• THE TASK:
Even where a record seems odd, copy it exactly as it appears below.
=== Begin Enclosure ===
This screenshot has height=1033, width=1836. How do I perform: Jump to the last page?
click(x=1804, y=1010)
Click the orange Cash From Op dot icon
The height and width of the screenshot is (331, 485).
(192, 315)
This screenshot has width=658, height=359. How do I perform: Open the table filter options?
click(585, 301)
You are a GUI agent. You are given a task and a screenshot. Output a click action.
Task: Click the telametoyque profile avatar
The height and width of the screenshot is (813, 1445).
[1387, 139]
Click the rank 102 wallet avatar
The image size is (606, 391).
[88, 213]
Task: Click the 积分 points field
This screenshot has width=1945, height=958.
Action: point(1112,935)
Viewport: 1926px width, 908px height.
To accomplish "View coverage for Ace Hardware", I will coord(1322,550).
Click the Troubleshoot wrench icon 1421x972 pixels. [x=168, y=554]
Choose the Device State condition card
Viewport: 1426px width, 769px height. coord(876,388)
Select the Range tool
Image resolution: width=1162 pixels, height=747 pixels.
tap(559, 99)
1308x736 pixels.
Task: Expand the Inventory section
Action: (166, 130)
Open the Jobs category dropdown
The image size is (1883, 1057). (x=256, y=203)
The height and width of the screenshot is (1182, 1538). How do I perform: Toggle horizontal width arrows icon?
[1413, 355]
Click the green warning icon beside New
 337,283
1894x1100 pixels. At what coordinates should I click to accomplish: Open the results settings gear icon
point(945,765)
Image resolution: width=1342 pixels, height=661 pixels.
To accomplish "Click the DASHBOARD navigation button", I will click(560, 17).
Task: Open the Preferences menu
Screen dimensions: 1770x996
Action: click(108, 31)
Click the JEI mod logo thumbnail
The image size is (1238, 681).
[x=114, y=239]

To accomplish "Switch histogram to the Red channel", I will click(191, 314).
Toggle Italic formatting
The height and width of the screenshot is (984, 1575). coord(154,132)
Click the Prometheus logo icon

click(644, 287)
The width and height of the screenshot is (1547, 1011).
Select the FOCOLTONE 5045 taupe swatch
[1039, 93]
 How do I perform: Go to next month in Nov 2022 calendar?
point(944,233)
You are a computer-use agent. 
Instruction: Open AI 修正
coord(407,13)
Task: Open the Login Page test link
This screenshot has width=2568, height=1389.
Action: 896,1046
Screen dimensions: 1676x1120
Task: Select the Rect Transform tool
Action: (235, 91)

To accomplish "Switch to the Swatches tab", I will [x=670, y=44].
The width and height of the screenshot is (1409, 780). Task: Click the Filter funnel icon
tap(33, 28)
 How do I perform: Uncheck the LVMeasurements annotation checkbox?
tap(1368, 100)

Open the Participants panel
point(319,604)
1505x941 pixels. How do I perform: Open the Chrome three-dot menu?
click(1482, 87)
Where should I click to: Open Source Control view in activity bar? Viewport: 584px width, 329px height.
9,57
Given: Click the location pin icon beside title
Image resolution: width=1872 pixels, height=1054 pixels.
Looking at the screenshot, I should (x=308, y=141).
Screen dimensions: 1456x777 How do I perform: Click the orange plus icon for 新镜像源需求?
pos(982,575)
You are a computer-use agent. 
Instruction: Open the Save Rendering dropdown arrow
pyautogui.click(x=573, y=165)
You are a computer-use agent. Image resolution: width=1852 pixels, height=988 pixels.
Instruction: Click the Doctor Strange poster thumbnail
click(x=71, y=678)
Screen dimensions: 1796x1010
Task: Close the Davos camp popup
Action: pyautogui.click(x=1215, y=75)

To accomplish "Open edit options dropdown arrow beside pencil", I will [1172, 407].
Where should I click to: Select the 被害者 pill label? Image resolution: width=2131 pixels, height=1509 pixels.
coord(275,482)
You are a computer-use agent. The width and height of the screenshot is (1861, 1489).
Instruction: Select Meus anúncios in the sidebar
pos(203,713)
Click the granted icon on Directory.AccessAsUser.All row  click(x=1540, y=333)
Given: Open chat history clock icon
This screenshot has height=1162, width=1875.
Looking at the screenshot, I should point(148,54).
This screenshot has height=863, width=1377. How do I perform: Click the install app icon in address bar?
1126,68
=== End Enclosure ===
• ANSWER BOX:
This screenshot has height=1033, width=1836. How do I perform: Jump to the last page?
click(x=1804, y=1010)
Click the orange Cash From Op dot icon
The height and width of the screenshot is (331, 485).
(192, 315)
This screenshot has width=658, height=359. How do I perform: Open the table filter options?
click(585, 301)
You are a GUI agent. You are given a task and a screenshot. Output a click action.
Task: Click the telametoyque profile avatar
The height and width of the screenshot is (813, 1445).
[1387, 139]
Click the rank 102 wallet avatar
The image size is (606, 391).
[88, 213]
Task: Click the 积分 points field
This screenshot has width=1945, height=958.
Action: point(1112,935)
Viewport: 1926px width, 908px height.
To accomplish "View coverage for Ace Hardware", I will coord(1322,550).
Click the Troubleshoot wrench icon 1421x972 pixels. [x=168, y=554]
Choose the Device State condition card
Viewport: 1426px width, 769px height. coord(876,388)
Select the Range tool
Image resolution: width=1162 pixels, height=747 pixels.
tap(559, 99)
1308x736 pixels.
Task: Expand the Inventory section
Action: (166, 130)
Open the Jobs category dropdown
The image size is (1883, 1057). (x=256, y=203)
The height and width of the screenshot is (1182, 1538). How do I perform: Toggle horizontal width arrows icon?
[1413, 355]
Click the green warning icon beside New
 337,283
1894x1100 pixels. At what coordinates should I click to accomplish: Open the results settings gear icon
point(945,765)
Image resolution: width=1342 pixels, height=661 pixels.
To accomplish "Click the DASHBOARD navigation button", I will click(560, 17).
Task: Open the Preferences menu
Screen dimensions: 1770x996
Action: click(108, 31)
Click the JEI mod logo thumbnail
The image size is (1238, 681).
[x=114, y=239]

To accomplish "Switch histogram to the Red channel", I will click(191, 314).
Toggle Italic formatting
The height and width of the screenshot is (984, 1575). coord(154,132)
Click the Prometheus logo icon

click(644, 287)
The width and height of the screenshot is (1547, 1011).
Select the FOCOLTONE 5045 taupe swatch
[1039, 93]
 How do I perform: Go to next month in Nov 2022 calendar?
point(944,233)
You are a computer-use agent. 
Instruction: Open AI 修正
coord(407,13)
Task: Open the Login Page test link
This screenshot has width=2568, height=1389.
Action: 896,1046
Screen dimensions: 1676x1120
Task: Select the Rect Transform tool
Action: (235, 91)

To accomplish "Switch to the Swatches tab", I will [x=670, y=44].
The width and height of the screenshot is (1409, 780). Task: Click the Filter funnel icon
tap(33, 28)
 How do I perform: Uncheck the LVMeasurements annotation checkbox?
tap(1368, 100)

Open the Participants panel
point(319,604)
1505x941 pixels. How do I perform: Open the Chrome three-dot menu?
click(1482, 87)
Where should I click to: Open Source Control view in activity bar? Viewport: 584px width, 329px height.
9,57
Given: Click the location pin icon beside title
Image resolution: width=1872 pixels, height=1054 pixels.
Looking at the screenshot, I should (x=308, y=141).
Screen dimensions: 1456x777 How do I perform: Click the orange plus icon for 新镜像源需求?
pos(982,575)
You are a computer-use agent. 
Instruction: Open the Save Rendering dropdown arrow
pyautogui.click(x=573, y=165)
You are a computer-use agent. Image resolution: width=1852 pixels, height=988 pixels.
Instruction: Click the Doctor Strange poster thumbnail
click(x=71, y=678)
Screen dimensions: 1796x1010
Task: Close the Davos camp popup
Action: pyautogui.click(x=1215, y=75)

To accomplish "Open edit options dropdown arrow beside pencil", I will [1172, 407].
Where should I click to: Select the 被害者 pill label? Image resolution: width=2131 pixels, height=1509 pixels.
coord(275,482)
You are a computer-use agent. The width and height of the screenshot is (1861, 1489).
Instruction: Select Meus anúncios in the sidebar
pos(203,713)
Click the granted icon on Directory.AccessAsUser.All row  click(x=1540, y=333)
Given: Open chat history clock icon
This screenshot has height=1162, width=1875.
Looking at the screenshot, I should point(148,54).
This screenshot has height=863, width=1377. How do I perform: Click the install app icon in address bar?
1126,68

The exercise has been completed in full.